Carta Maior: E de que modo essas mudanças na pauta interna da pauta podem abrir novos espaços de negociação em organismos como a OMC?

Guilherme Cassel: A eleição de Graziano, para além das questões mencionadas anteriormente, sinaliza também uma mudança de valores na FAO. Houve uma incorporação de valores que a organização não tinha. Até bem pouco tempo, a agricultura familiar era vista como um assunto de política social e não como um tema de política econômica, que abre outras possibilidades de desenvolvimento. Isso mudou, mas não há milagre neste terreno. A FAO é uma estrutura grande, com uma cultura organizacional muito forte. O principal trabalho da entidade é desenvolver políticas nos países. E neste campo muita coisa pode ser feita.

Carta Maior: Que coisas, por exemplo?

Guilherme Cassel: Maior produção de alimentos e melhor distribuição de alimentos. O Haiti é um bom exemplo. Nas últimas décadas, o país vive de ajuda humanitária, recebendo produção excedente de países exportadores de alimentos que aproveitam essa situação também para regular seus preços internos. Em função dessa dependência, o Haiti nunca conseguiu desenvolver sua agricultura familiar, embora cerca de 95% de sua agricultura seja familiar. Após o terremoto de janeiro de 2010, o Brasil começou a fazer algo diferente, aportando recursos para comprar a produção dos agricultores familiares do Haiti a preços justos. Isso possibilita que eles sigam produzindo no próximo ano.

É esse tipo de coisa que Graziano pode fazer na FAO: implementar políticas para compra de produção, fortalecer a agricultura familiar, enfrentar o tema do subsídio. A conjuntura atual exige políticas dessa natureza. Afinal de contas, na última crise de 2008, cerca de 1 bilhão de pessoas voltaram à situação de insegurança alimentar. É importante destacar que a experiência do Brasil é muito eloquente nesta área e esse foi um elemento decisivo para a eleição de Graziano. Políticas como o Bolsa Família, o Programa de Fortalecimento da Agricultura Familiar, o Programa de Aquisição de Alimentos, para citar apenas esses três, vem sensibilizando o mundo. O Brasil nunca teve um candidato antes porque não tinha esse conjunto de políticas como referência. Agora é diferente. Nós já fizemos e sabemos como se faz.

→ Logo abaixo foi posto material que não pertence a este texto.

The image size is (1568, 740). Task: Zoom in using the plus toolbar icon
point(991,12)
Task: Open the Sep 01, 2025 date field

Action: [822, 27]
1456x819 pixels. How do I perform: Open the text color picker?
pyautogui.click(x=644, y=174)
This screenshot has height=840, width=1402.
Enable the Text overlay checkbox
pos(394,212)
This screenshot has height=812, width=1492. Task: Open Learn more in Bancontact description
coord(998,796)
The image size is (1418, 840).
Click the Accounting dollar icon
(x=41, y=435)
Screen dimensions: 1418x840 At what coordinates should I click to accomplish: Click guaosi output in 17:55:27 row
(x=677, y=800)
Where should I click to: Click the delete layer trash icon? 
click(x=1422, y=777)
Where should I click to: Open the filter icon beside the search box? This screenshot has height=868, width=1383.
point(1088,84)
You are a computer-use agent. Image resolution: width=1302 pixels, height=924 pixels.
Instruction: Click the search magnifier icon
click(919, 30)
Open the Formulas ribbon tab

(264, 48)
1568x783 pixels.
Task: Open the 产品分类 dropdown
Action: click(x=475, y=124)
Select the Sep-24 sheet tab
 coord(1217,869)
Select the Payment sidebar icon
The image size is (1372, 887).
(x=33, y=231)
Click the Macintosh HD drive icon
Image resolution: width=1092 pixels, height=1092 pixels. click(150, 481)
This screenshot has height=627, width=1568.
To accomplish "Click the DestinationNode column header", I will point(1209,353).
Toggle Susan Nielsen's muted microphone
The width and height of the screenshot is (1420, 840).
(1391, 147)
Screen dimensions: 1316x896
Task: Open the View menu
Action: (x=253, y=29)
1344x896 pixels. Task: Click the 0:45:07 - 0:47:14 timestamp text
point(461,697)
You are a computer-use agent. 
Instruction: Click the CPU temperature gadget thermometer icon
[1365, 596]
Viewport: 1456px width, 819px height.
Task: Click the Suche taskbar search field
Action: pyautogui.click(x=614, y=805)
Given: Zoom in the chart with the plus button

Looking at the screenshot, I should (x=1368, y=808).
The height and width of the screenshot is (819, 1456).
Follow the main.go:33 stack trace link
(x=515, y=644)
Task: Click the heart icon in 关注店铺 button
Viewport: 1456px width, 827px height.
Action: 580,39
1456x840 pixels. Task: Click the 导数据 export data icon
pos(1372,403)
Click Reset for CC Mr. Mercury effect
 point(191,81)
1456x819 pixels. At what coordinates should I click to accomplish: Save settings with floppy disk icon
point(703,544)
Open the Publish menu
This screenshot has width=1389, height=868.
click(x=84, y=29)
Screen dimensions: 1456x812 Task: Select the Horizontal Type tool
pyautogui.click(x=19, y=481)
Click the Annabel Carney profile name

Carta Maior: O fato de as políticas brasileiras de combate à fome e à pobreza terem influencia essas mudanças na FAO pode contribuir, internamente, para o aprofundamento dessas políticas?

Guilherme Cassel: Pode ajudar, sim. Isso vai depender da inteligência do governo federal. Mas essa é uma estrada de mão dupla. A FAO também pode ajudar a aprimorar essas experiências, pois é uma organização que tem muito conhecimento acumulado. O certo é que o mundo está olhando para nós e para as políticas que estamos implementando aqui no Brasil, como o Programa Brasil sem Miséria, tocado pelo MDS (Ministério do Desenvolvimento Social e Combate à Fome), e os programas do MDA (Desenvolvimento Agrário). É uma oportunidade que nunca tivemos.